Photograph by Jason Thompson
“Winter Dance does not form every year, and it's extremely difficult. For those reasons it's seen very few ascents,” says climber Whit Magro, seen here on the third pitch of the challenging route in the main fork of Hyalite Canyon, a classic ice-climbing destination outside of Bozeman. “I had just after passed through the scariest part of the route and was happy to see a good rest spot approaching ahead.”
“This volcanic rock may look beautiful, but it's terrible, unconsolidated, loose, and scary to climb on,” says Magro, who lives in Bozeman and has been ice climbing for 15 years. “It’s one of the reasons why this route is so demanding.”
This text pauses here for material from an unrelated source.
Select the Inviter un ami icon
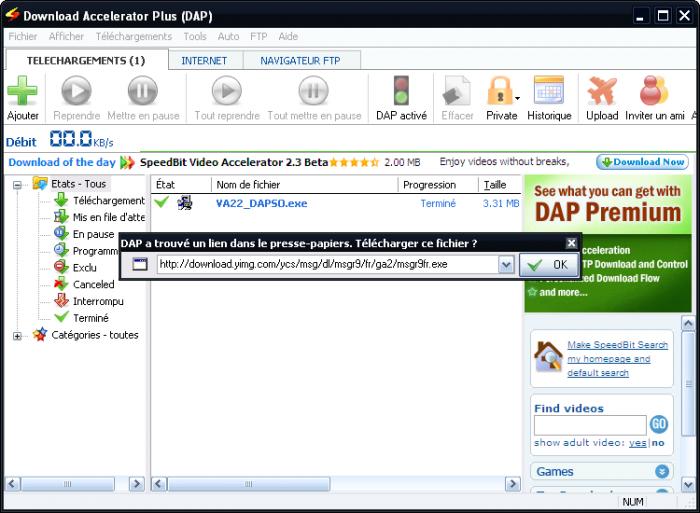The width and height of the screenshot is (700, 513). [654, 91]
“Ice climbing is one of the most wild mediums of climbing that can be done,” says Magro. “It has a high level of adventure due to its unpredictability and it's dynamic nature.”
Getting the Shot
Recently, photographer Jason Thompson and climbers Magro and Adam Knoff set out to link two difficult routes together—Winter Dance and the Big Sleep—in Hyalite Canyon. “This day was meant to figure out how to get from the top of either climb to the top of the next climb, which involves a lot of terrain to cover,” says Thompson.
“Whit and Adam were moving really quickly and efficiently on the first climb of the day, Winter Dance. Spirits were high and the decision to give the link-up a go was made,” recalls Thompson.
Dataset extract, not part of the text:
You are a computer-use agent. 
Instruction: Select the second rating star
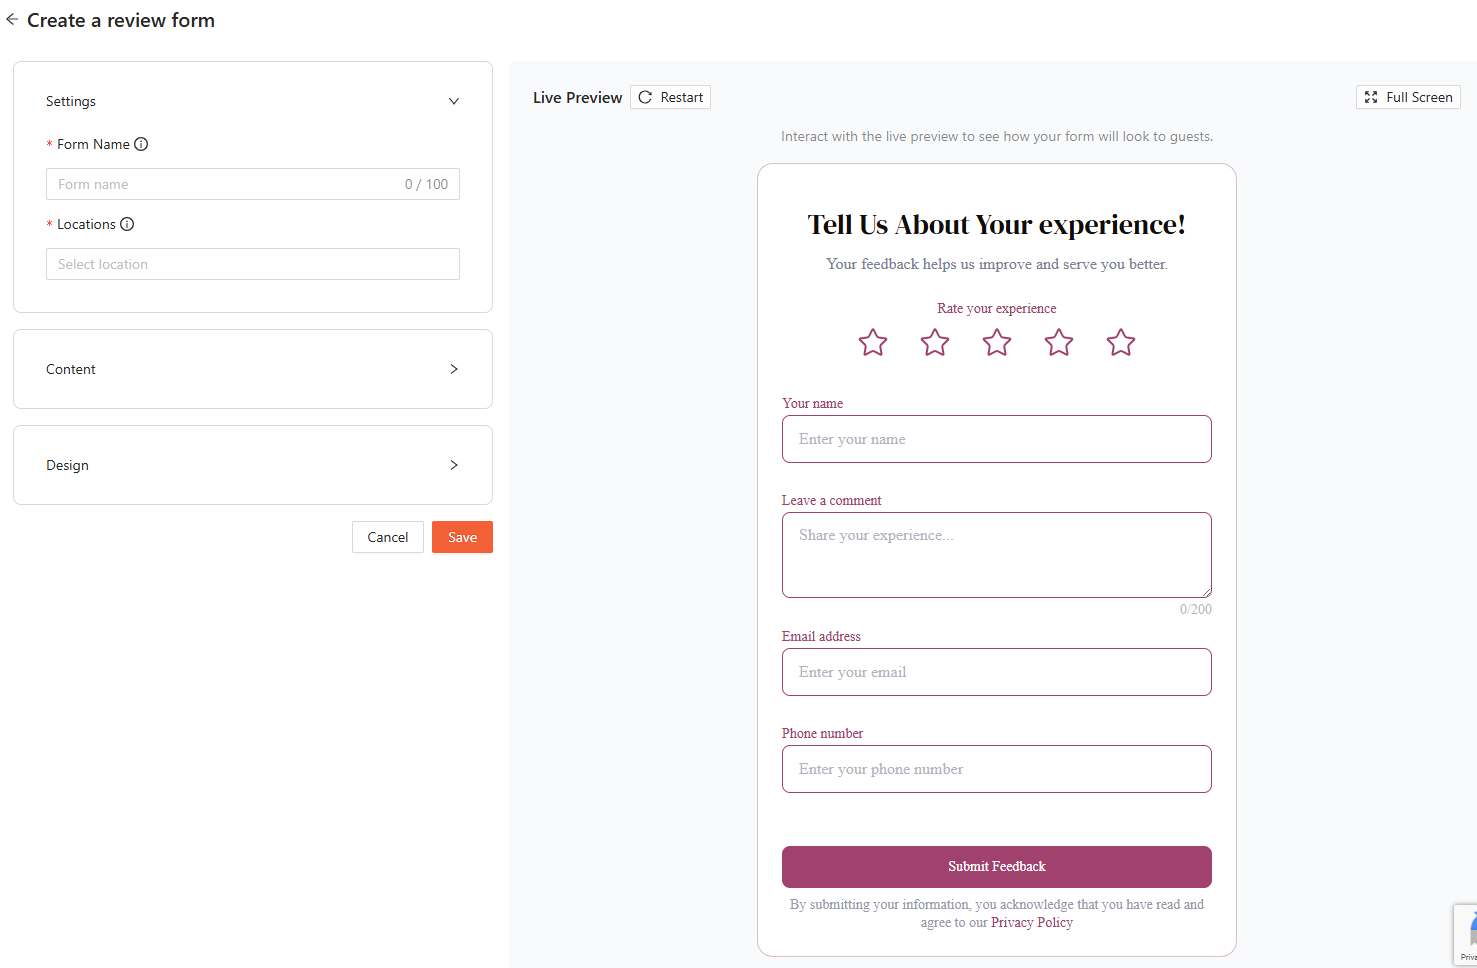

Thompson shot from a ridge running parallel to Winter Dance. “Whit's climbing is very smooth and fluid. It’s great to watch through my lens,” says Thompson. “Reaching the top of Winter Dance and still having the stoke to continue the journey along the ridge over to the Big Sleep was inspiring. It was a great day in the mountains.”
Thompson photographed with a Canon 7D and a Canon f/3.5, 28-200mm lens.